— Work to do —
a) Summarize the numerical methods post below in two sentences.
b) The numerical methods post below names the function values whose Taylor expansions the derivation must use. List all of them.
c) Answer these questions using the numerical methods post below, one answer per line:
(i) What is the denominator of the central-difference formula to be derived?
(ii) In the poster's expansion of f(x+2h), what number multiplies h³ in the third-derivative term?
(iii) What subject is the homework for?

I'm so stuck with this homework in numerical methods. I'm supposed to derive an equation using Taylor expansion. The details are below:

Use the Taylor expansions for $\displaystyle f(x+h), f(x-h), f(x+2h)$ and $\displaystyle f(x-2h)$ and derive the central-difference formula:

$\displaystyle f^{(4)}(x)=\frac{f(x+2h)-4f(x+h)+6f(x)-4f(x-h)+f(x-2h)}{h^4}$

I know I'm supposed to start with these four equations,

$\displaystyle f(x+h)=f(x)+f'(x)h+\frac{f^{(2)}(x)h^2}{2!} + \frac{f^{(3)}(x)h^3}{3!} + \frac{f^{(4)}(x)h^4}{4!} + \frac{f^{(5)}(x)h^5}{5!}$
$\displaystyle f(x+h)=f(x)-f'(x)h+\frac{f^{(2)}(x)h^2}{2!} -\frac{f^{(3)}(x)h^3}{3!} + \frac{f^{(4)}(x)h^4}{4!} - \frac{f^{(5)}(x)h^5}{5!}$

$\displaystyle f(x+2h)=f(x)+f'(x)2h+\frac{f^{(2)}(x)4h^2}{2!} + \frac{f^{(3)}(x)8h^3}{3!} + \frac{f^{(4)}(x)16h^4}{4!} + \frac{f^{(5)}(x)32h^5}{5!}$
$\displaystyle f(x-2h)=f(x)-f'(x)2h+\frac{f^{(2)}(x)4h^2}{2!} - \frac{f^{(3)}(x)8h^3}{3!} + \frac{f^{(4)}(x)16h^4}{4!} - \frac{f^{(5)}(x)32h^5}{5!}$

After these, I can't move on. HELP!(Crying)(Crying)

— Material provided —
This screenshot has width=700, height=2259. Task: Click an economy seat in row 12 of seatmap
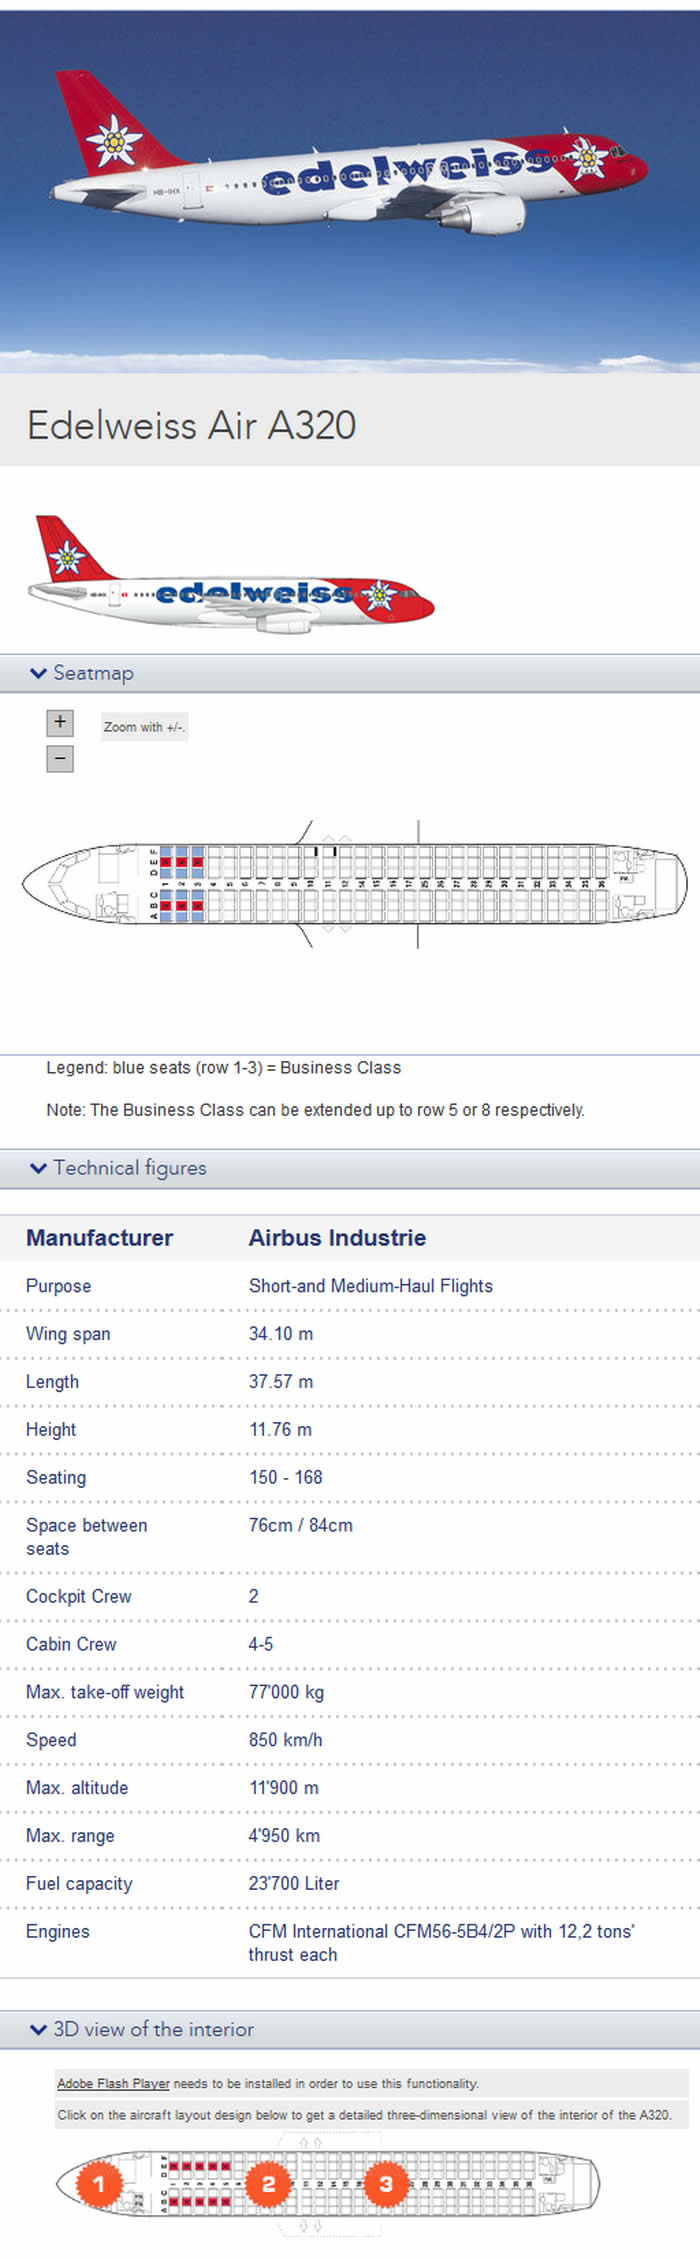pos(346,863)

— Final answers —
a) The poster is stuck on a numerical methods homework problem that asks for the central-difference formula for the fourth derivative, f⁽⁴⁾(x), to be derived from the Taylor expansions of f(x+h), f(x-h), f(x+2h) and f(x-2h). The poster knows to start with those four expansions and has written them out, but cannot go further.

b)
f(x+h)
f(x-h)
f(x+2h)
f(x-2h)

c)
(i) h⁴
(ii) 8
(iii) Numerical methods